The short answer is, “It depends.” (Those of you that know me well, know this is my short answer for 90% of the questions I get asked.)
Though the precise answer depends on a lot of things, I can tell you that there are eight major training principles that affect all training – no matter if you want to go longer or get faster. Those training principles include overload, volume, duration, frequency, individual response rate, intensity, specificity, rest and recovery.
In the next few blogs, I’ll take at least one of the principles and give you a couple of things to consider when applying that principle to your training. Know that these principles are discussed, and applied, to the training plans in all my books.

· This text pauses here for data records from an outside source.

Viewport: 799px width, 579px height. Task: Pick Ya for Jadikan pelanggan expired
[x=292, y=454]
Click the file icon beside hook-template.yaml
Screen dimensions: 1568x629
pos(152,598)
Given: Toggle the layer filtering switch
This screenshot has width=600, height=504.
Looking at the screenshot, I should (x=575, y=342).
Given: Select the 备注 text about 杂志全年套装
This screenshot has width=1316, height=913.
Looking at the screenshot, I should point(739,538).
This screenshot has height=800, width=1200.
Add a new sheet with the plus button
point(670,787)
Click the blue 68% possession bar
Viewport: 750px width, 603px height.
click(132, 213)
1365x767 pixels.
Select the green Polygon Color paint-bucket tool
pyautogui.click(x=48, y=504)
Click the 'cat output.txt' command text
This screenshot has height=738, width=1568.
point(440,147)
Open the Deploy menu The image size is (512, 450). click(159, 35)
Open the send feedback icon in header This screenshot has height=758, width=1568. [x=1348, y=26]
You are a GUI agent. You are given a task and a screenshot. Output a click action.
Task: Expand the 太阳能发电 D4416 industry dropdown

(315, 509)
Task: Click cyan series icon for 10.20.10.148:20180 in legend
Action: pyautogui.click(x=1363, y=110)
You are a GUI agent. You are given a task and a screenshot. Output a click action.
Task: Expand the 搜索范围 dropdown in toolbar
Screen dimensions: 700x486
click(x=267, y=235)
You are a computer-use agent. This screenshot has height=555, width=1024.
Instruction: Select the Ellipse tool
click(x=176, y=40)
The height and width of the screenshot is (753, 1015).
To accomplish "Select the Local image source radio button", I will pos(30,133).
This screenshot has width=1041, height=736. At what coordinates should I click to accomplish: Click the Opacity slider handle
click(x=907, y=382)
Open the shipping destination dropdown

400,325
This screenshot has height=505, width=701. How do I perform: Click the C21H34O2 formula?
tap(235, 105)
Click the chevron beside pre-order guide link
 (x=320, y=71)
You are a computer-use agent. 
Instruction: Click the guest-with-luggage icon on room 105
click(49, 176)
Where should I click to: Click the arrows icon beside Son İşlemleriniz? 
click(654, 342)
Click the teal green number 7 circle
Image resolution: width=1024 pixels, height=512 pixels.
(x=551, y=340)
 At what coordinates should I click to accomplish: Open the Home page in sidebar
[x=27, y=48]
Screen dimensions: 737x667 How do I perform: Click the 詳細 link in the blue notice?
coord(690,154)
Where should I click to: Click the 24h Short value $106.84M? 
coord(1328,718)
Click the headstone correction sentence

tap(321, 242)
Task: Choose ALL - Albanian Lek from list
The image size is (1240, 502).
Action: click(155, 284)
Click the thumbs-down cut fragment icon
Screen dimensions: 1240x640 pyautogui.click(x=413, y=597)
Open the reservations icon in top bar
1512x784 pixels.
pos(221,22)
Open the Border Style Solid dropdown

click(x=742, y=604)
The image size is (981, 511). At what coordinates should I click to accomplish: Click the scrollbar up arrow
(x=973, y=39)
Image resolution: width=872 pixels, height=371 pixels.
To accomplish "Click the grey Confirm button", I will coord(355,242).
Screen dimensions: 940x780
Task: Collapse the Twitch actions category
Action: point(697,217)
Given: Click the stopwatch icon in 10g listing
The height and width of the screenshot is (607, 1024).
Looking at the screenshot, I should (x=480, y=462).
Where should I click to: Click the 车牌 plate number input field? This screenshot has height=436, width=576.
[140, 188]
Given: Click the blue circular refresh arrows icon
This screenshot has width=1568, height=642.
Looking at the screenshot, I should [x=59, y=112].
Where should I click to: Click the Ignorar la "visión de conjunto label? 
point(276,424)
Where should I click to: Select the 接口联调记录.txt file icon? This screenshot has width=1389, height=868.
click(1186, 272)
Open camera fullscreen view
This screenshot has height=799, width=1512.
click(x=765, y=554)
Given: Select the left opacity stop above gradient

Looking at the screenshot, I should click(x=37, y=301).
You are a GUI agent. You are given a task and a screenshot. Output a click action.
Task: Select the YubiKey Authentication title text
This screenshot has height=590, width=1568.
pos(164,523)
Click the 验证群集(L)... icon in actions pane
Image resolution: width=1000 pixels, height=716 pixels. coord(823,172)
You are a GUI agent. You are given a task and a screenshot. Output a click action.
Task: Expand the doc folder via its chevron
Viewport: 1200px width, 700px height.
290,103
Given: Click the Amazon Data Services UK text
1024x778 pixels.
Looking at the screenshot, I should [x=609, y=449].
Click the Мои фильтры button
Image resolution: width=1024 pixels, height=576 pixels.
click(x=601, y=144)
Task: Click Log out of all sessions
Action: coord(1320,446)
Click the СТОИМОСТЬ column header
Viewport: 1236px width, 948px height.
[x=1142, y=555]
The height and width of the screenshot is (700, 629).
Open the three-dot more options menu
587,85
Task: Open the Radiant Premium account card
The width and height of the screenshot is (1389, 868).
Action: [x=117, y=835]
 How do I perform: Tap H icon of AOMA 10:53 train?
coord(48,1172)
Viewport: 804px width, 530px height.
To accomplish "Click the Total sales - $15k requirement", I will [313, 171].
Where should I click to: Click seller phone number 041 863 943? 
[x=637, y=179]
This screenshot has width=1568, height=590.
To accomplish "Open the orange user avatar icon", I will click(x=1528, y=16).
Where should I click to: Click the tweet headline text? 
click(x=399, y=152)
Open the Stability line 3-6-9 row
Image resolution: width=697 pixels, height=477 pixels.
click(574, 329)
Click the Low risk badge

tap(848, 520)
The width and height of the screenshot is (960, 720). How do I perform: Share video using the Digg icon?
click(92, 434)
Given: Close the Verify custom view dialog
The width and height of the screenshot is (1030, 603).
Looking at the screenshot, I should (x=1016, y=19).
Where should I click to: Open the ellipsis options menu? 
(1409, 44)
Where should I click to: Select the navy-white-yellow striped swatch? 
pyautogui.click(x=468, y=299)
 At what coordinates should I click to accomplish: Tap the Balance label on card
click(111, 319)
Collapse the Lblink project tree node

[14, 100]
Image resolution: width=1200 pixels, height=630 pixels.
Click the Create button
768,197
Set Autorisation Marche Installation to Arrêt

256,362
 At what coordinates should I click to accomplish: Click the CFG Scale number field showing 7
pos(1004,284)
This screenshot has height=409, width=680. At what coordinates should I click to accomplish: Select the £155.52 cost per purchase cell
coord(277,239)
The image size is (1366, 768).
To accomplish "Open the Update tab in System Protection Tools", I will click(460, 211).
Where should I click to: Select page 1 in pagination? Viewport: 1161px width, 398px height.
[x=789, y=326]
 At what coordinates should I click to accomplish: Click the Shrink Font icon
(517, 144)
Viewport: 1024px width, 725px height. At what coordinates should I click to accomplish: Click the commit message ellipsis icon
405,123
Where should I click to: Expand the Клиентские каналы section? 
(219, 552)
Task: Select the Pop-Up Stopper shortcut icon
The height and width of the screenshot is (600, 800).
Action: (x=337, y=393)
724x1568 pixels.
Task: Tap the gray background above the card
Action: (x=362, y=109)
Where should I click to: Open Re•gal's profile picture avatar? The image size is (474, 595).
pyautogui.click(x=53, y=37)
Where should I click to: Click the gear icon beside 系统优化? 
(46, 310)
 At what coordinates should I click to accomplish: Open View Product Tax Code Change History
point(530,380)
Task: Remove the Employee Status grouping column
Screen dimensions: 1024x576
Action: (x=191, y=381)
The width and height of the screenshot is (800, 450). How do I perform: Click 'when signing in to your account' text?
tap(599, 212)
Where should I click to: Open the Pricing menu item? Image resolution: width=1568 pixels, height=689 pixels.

Let’s begin with overload.
Taken from my book, “Individual and progressive overload must be applied to achieve physiological improvement and bring about a training change. A widely accepted rule of thumb is to increase annual training hours, or annual volume by 10 percent or less.“
If you’ve looked at any of my training plans, you’ll quickly notice that I increase weekly volume by more than 10 percent in most all plans.Why?
I’ve found that short-term overload can be increased by more than 10 percent if adequate recovery is included in the plan. When I work with athletes over the course of a year, annual volume is typically increased by around 10 percent. There are, however, exceptions.
What’s the biggest mistake I see self-coached athletes make with training overload?
The biggest mistake I see is the ever-increasing-by-10-percent overload. In other words, people increase weekly volume each and every week, week after week, by 10 percent. This eventually leads to an overtraining situation. This mistake becomes the proverbial straw that broke the camel’s back.